> EXERCISE BRIEF
Both the line containing "Task: Click the 规格参数 section header" and the line containing "Screen dimensions: 1035x496" belong to the span. Output exactly that span from the listing below, and nothing outside it.

★ ★ ★

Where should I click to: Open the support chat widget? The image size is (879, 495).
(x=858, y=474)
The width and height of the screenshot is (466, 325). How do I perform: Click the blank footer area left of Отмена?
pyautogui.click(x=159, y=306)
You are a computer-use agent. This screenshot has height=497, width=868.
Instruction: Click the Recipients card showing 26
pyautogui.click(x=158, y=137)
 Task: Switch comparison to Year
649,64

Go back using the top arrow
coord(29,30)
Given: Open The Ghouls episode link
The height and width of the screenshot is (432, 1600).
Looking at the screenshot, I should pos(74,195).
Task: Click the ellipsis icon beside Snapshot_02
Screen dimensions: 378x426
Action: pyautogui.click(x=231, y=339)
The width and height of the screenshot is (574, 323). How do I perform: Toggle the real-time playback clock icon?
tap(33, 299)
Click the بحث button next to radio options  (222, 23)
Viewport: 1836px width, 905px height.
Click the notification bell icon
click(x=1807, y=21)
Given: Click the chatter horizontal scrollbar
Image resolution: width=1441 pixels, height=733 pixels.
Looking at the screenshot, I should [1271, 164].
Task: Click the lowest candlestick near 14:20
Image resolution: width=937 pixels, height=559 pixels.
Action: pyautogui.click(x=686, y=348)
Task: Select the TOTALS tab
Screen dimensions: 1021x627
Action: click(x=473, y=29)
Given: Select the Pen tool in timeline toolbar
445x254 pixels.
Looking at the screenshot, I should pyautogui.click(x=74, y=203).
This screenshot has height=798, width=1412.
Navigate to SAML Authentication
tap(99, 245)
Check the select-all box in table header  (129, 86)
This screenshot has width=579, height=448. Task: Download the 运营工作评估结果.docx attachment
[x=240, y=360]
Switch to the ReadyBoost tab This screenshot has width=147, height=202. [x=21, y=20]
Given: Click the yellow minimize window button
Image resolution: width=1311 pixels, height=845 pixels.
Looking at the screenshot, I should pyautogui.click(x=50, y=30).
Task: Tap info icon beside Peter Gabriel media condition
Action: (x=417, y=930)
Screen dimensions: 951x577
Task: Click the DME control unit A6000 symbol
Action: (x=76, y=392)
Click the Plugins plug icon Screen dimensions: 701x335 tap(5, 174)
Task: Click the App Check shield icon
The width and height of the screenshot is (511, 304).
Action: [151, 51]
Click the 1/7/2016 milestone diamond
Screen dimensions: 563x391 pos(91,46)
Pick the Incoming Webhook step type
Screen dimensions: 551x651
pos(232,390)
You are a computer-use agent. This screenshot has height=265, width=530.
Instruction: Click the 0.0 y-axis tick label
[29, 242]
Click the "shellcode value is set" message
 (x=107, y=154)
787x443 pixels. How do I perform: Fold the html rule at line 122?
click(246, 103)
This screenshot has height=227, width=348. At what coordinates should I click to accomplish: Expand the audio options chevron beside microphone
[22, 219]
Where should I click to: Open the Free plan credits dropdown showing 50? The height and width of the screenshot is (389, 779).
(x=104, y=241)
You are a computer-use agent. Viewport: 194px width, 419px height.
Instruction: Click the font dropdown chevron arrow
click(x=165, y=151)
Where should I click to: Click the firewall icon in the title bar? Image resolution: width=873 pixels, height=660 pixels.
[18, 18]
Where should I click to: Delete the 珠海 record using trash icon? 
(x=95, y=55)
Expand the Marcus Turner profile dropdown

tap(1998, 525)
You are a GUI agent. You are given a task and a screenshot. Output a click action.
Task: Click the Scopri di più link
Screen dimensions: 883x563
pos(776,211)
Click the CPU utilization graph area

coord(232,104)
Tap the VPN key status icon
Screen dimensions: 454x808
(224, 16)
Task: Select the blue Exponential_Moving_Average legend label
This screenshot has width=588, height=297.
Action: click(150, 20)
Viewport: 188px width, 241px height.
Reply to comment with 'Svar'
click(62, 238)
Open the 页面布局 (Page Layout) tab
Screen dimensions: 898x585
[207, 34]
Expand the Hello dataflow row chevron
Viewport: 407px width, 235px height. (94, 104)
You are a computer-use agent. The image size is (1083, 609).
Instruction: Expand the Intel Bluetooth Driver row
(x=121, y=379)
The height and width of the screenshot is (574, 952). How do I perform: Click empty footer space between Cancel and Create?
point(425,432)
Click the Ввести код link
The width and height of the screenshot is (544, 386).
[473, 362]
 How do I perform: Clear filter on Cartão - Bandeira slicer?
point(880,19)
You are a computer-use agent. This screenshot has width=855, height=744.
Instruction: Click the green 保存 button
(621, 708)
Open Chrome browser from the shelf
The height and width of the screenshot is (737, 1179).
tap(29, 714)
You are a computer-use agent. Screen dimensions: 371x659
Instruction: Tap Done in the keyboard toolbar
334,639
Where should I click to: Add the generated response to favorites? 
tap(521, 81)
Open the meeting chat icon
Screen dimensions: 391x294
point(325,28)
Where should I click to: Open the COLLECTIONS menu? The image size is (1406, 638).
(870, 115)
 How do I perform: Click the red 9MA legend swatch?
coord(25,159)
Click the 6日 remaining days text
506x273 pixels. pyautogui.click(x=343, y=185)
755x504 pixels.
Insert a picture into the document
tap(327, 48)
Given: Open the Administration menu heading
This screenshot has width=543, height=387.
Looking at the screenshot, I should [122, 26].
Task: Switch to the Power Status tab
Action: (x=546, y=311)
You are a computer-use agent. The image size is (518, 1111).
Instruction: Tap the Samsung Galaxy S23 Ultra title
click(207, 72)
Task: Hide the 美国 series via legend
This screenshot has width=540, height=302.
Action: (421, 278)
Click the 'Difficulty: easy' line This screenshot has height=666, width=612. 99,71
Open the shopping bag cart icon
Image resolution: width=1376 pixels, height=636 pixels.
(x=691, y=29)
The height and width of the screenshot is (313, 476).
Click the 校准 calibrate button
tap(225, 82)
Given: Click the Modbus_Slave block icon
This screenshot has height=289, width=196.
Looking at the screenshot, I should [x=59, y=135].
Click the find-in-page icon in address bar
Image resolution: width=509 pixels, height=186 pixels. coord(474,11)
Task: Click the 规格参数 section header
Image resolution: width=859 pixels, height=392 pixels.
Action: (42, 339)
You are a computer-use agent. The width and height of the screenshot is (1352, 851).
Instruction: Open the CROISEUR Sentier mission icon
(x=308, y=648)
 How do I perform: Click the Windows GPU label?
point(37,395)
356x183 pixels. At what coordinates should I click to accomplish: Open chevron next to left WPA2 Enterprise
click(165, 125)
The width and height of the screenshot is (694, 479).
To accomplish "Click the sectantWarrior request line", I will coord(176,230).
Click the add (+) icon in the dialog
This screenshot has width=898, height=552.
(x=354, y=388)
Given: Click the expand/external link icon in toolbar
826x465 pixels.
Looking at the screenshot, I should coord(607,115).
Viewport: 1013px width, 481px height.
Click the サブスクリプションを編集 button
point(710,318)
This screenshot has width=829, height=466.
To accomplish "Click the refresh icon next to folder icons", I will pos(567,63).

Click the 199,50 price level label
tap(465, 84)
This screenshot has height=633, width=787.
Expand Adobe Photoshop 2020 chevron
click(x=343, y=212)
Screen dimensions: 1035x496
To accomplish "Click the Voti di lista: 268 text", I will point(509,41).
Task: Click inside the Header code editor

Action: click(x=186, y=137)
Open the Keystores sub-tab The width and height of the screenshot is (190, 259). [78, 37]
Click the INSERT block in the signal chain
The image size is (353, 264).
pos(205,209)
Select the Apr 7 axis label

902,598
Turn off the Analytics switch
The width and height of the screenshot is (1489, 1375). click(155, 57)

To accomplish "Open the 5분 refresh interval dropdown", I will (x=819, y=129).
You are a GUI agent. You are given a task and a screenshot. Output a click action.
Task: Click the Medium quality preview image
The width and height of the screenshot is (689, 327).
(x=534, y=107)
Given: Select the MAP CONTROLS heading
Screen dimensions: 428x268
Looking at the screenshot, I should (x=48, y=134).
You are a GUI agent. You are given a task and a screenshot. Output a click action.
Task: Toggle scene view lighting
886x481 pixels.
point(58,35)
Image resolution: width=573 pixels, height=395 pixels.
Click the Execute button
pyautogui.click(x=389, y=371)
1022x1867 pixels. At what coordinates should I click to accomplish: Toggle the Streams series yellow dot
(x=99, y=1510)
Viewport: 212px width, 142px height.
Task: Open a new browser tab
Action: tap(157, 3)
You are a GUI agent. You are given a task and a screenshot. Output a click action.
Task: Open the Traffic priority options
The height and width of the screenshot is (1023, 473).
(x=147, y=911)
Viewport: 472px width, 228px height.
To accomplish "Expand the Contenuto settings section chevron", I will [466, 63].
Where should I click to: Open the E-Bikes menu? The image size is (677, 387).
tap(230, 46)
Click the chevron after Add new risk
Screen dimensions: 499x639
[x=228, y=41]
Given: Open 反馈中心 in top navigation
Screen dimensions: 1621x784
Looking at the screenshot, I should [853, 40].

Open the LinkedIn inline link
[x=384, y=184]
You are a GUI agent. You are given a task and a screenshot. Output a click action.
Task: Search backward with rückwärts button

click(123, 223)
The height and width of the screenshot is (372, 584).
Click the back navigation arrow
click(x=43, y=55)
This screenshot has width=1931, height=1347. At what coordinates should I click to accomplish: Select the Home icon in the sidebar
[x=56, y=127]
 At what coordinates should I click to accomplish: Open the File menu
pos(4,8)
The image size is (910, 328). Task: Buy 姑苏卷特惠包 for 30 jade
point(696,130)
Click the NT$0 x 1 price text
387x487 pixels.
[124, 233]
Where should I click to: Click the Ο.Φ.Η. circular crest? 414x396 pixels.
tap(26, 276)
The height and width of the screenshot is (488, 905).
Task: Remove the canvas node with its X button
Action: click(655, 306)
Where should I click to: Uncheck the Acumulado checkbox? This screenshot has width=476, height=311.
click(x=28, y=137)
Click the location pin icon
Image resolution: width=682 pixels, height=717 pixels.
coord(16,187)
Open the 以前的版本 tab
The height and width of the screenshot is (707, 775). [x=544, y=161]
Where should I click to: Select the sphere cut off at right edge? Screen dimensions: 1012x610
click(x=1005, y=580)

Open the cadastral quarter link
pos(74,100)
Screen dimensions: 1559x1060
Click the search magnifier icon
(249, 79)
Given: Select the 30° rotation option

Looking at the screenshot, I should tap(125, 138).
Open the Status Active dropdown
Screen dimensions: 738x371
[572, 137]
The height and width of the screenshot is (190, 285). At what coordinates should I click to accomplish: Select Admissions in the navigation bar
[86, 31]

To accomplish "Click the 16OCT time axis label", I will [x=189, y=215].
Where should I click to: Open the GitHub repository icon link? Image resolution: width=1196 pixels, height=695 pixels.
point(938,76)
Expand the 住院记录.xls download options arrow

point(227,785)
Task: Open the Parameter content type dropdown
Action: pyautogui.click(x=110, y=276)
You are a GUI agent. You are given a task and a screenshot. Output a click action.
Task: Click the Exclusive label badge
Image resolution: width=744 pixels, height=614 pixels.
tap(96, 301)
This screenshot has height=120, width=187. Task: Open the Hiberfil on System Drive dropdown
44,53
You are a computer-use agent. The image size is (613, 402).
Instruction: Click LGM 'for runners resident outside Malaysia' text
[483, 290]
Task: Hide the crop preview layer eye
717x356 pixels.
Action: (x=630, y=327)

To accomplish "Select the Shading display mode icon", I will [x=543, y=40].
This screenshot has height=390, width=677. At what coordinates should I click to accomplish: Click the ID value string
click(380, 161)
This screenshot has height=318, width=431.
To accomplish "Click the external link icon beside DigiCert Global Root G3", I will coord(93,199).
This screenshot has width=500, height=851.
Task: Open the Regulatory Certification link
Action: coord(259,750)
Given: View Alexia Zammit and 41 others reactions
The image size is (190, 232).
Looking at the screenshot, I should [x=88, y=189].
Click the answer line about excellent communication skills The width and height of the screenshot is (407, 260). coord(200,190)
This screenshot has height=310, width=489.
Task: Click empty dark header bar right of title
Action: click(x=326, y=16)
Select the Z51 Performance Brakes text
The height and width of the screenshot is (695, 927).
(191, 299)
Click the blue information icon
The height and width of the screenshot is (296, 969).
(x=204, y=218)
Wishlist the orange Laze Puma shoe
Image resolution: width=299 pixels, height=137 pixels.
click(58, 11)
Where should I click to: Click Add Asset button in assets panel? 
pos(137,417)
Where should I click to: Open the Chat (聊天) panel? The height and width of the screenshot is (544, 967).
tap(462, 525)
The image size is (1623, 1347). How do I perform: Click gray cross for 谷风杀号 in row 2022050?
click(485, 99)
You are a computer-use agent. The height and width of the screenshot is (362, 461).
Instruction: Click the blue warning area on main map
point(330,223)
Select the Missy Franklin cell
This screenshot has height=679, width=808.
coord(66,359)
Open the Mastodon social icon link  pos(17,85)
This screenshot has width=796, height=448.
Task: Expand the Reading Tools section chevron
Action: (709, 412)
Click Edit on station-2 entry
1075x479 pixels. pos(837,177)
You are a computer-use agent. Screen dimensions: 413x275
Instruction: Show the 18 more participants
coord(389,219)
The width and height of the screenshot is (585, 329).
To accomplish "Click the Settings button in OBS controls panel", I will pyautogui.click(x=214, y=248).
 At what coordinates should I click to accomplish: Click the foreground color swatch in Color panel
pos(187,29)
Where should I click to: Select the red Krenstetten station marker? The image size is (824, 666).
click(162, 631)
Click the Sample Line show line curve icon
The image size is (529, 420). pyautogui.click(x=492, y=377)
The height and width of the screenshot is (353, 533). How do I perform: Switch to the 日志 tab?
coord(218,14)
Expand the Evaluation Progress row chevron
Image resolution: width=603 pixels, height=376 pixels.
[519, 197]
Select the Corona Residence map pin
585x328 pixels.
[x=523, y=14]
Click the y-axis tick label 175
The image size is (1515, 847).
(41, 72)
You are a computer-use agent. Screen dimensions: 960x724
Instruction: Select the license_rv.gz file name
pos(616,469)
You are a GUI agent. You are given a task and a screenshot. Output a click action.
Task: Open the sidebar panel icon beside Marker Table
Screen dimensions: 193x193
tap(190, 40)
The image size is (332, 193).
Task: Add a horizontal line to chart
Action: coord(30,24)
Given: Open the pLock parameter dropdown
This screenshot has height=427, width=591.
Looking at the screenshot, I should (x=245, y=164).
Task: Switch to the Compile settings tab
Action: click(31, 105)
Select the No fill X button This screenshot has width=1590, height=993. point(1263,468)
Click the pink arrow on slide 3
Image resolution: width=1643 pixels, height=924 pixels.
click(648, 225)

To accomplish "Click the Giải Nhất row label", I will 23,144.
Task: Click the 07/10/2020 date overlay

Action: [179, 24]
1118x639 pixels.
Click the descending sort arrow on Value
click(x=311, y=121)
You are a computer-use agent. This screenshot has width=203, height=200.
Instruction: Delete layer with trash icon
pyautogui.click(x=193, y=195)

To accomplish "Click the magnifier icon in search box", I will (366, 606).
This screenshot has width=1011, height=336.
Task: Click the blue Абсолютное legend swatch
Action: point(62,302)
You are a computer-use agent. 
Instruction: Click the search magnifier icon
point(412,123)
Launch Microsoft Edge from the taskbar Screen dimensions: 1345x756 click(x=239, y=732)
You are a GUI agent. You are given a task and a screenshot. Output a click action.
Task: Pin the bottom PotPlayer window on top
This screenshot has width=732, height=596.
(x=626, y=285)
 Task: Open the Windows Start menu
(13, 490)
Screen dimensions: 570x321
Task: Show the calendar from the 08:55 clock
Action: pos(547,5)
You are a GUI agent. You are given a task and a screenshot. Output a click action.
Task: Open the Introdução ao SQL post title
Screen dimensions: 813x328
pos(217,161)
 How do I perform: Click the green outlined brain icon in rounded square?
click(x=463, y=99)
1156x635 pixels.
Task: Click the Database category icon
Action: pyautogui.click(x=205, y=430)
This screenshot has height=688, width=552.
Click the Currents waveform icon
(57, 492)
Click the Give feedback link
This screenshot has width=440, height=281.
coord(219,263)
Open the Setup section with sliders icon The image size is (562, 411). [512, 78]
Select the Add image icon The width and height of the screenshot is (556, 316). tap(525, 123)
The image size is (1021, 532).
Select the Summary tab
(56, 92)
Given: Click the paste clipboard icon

★ ★ ★

> ANSWER SECTION
Task: Click the 规格参数 section header
Image resolution: width=859 pixels, height=392 pixels.
Action: (42, 339)
You are a computer-use agent. The width and height of the screenshot is (1352, 851).
Instruction: Open the CROISEUR Sentier mission icon
(x=308, y=648)
 How do I perform: Click the Windows GPU label?
point(37,395)
356x183 pixels. At what coordinates should I click to accomplish: Open chevron next to left WPA2 Enterprise
click(165, 125)
The width and height of the screenshot is (694, 479).
To accomplish "Click the sectantWarrior request line", I will coord(176,230).
Click the add (+) icon in the dialog
This screenshot has width=898, height=552.
(x=354, y=388)
Given: Click the expand/external link icon in toolbar
826x465 pixels.
Looking at the screenshot, I should coord(607,115).
Viewport: 1013px width, 481px height.
Click the サブスクリプションを編集 button
point(710,318)
This screenshot has width=829, height=466.
To accomplish "Click the refresh icon next to folder icons", I will pos(567,63).

Click the 199,50 price level label
tap(465, 84)
This screenshot has height=633, width=787.
Expand Adobe Photoshop 2020 chevron
click(x=343, y=212)
Screen dimensions: 1035x496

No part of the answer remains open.